The Key to Kant.
by
Philip Mcpherson Rudisill
A Restatement Of Our Situation Vis-à-vis The Thing On Its Own
January 7, 2012 and edited March 24, 2012
We are confronted with appearances, but we can't tell by looking whether these appearances are real things on their own and existing on their own physically just as we see them (growing smaller in the distance); or whether they are merely representations of things. There is nothing whatsoever in all the appearances that would suggest appearances and not things on their own. Appearances are a constant, like the space and time whenever we look and like the light in the refrigerator when we open the door (and so appears to be always on). And so there is nothing given that could ever suggest in any way that things do not as they appear and that these appearances do not express reality, and indeed are all reality. E.g., there is nothing to suggest that trees don't get physically smaller as they, as the appearances of the tree obviously do at a distance.
This then obviously means that the real object that these appearances represent is something that we humans have dreamed up (for all that is ever given to us in experience is the appearance). That is the metaphysical deduction of the categories of understanding (our means for mental connections), showing that our view of the world (recognition that appearances are not things) could not have been obtained through any experience or exposure whatsoever.
In the transcendental deduction we conceive of the thing on its own and we call it (and here we have to be careful in our speech) the object of experience, and mean by that that it is what is really there such that we are able to recognize the brainarium world and the appearances of that world. Basically we conceive of this thing on its own in order to explain and connect the appearances. We undertake experiments and come to realize that the real tree remains always the same and it is only the appearances that are changing based on our perspective (getting smaller at a distance).
Now here is where it can get murky. The object of experience is what we mean in common talk when we speak of the thing on its own, what is really there in objective time and space apart from our (personal) brainarium. What we are doing is dreaming up a giant brainarium as an objective thing on its own so that we are able to grasp and recognize our own personal brainarium. And so this objective world that we recognize as a fact is nothing more than a projection of our own brainarium, and our own thinking about our own brainarium and its appearances.
Kant uses the rain and the rainbow to demonstrate this point here. In our common talk we speak of the rainbow as an appearance and the rain as the thing on its own. But in transcendental parlance we realize that the rain that we are speaking of is the object of experience, i.e., our own contribution and which reflects the make up of our connective understanding. And so it is not the thing on its own when conceived of as independent of the human brainarium in general, but always only the object of experience (a conception). The thing on its own, the raindrops on their own, even the particles of the drop on their own, are merely appearances in our brainarium, and indeed even the space and time in which these drops fall are modifications of our brainarium and have no existence apart from our looking.
So we have three objects in general. The appearances, the object of experience by means of which we recognize our own brainarium and point of view, and finally the thing on its own which we recognize only as an existence, but not at all what it might be apart from the human brainarium.

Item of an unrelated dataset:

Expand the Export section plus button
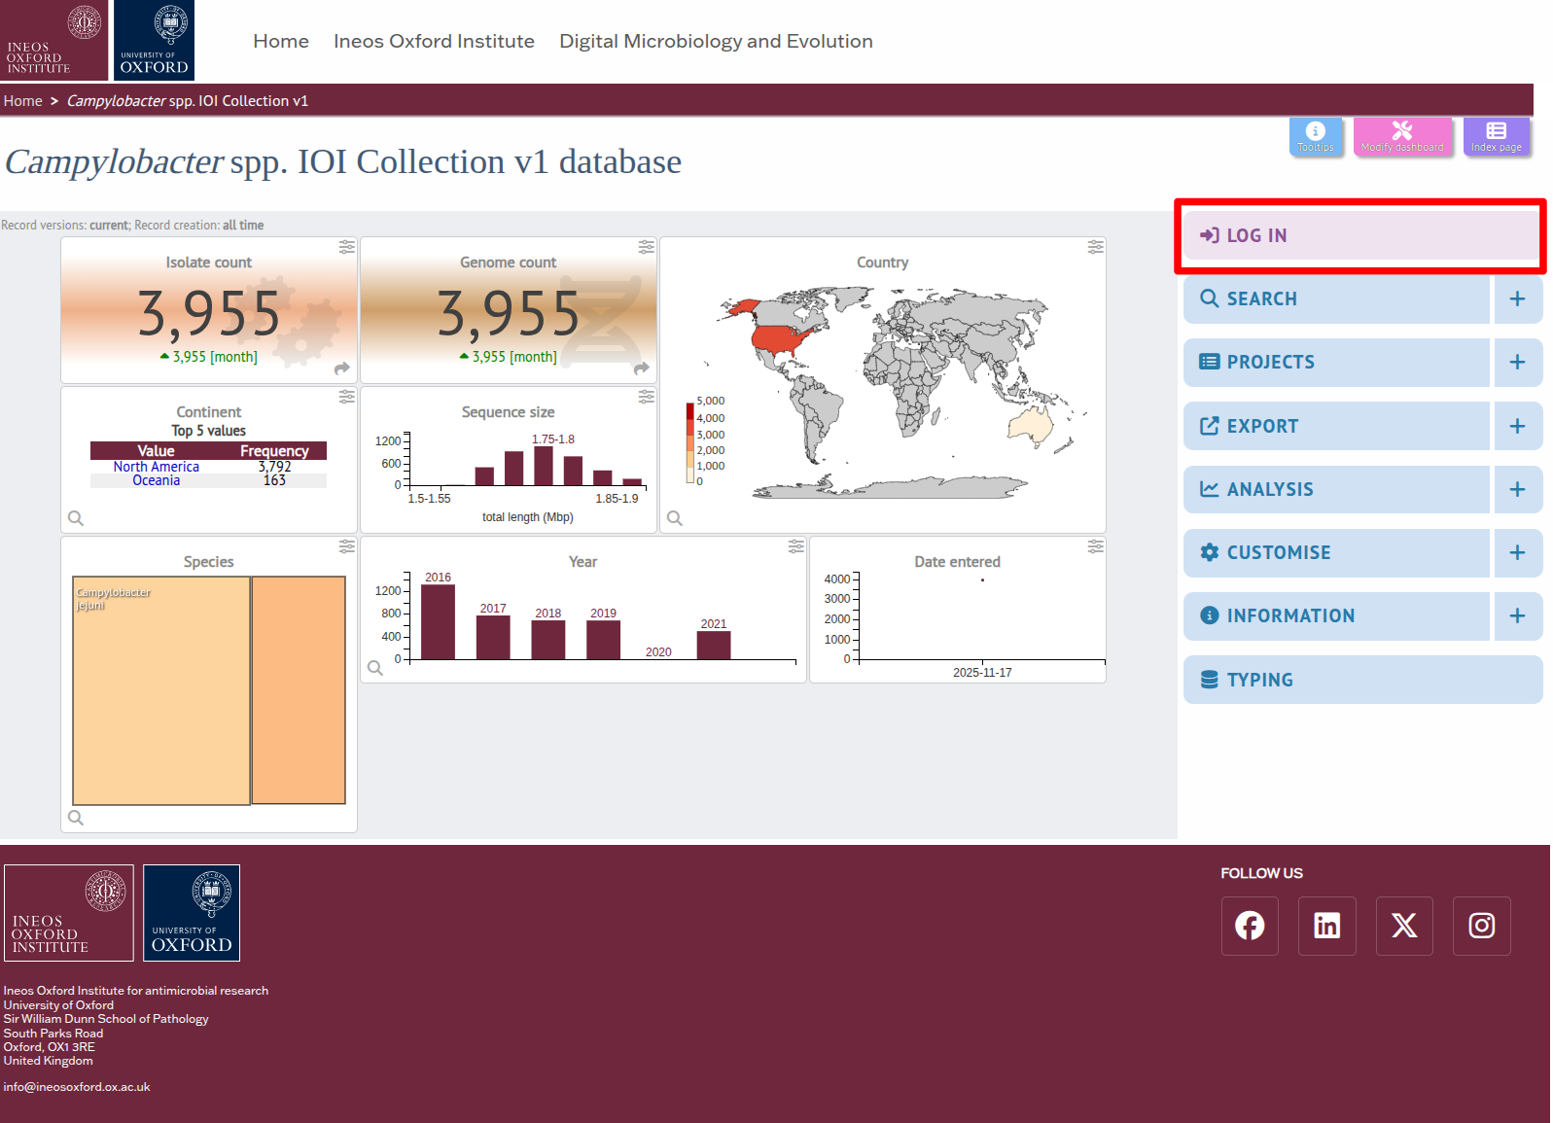 pyautogui.click(x=1517, y=426)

When we keep this distinction in mind we are able to tackle the antinomies of pure reason. We look (scientifically) at the appearances as all determined totally by laws of nature (ultimately application our own categories of understanding). Here we are thinking of the object of experience, and so of course it is always subject to laws of nature. For that is what we mean with the object of experience.

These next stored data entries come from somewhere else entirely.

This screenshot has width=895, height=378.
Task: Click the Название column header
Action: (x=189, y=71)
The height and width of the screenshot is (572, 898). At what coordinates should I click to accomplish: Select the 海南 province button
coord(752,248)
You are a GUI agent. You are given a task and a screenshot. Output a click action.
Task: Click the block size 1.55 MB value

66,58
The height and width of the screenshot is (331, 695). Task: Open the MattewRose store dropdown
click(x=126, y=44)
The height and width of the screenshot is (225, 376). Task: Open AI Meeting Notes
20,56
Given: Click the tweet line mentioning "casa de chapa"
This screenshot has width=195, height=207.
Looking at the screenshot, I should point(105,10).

At the same time we can also think of the thing on its own and in that wise are able to dream up an intelligible existence which is free of all the limitations of the brainarium world and which can act independently of the laws of nature. This can be done as a sheer fiction just to argue the point. A leaf, for example, can be considered as a thing on its own and thus as free and thus which freely chooses to fall at a time which just also happens to be when it is cold and windy. For all that is said when promoting this arbitrary notion of freedom is that what happened did not have to happen. And this does not contradict the laws of science's nature, for all we are saying is that the leaf chose to fall and did not have to, and not that the leaf did not actually fall (which would be a contradiction of the appearances and of science).
And so the object of experience and the thing on its own are two different conceptions, and are confused in common understanding, but are distinct in the transcendental consideration and without contradiction.
The object of experience is what is commonly and scientifically understood as what is really there now, and is a representation in the brainarium. The thing on its own is really but without the there now, for the there and the now are simply ways of our looking (which is always empirical) and are projections of our brainarium. The thing on its own is what is real without being looked at or even been imagined as being looked at. As soon as we imagine we are looking at it (or anything), we are confronted with an appearance in the imagination. And so if we picture anything at all when asked to imagine a real thing, we are only picturing the object of experience and never the thing on its own.
Briefly then: we are confronted with appearances (in the brainarium), and conceive of the thing on its own (in order to recognize the appearances as mere representations) and end up with the object of experience (conceived of as apart from the individual bainarium) and can only think, but not express, the thing on its own. The primary confusion or illusion is the identification and treatment of these latter two terms as synonyms.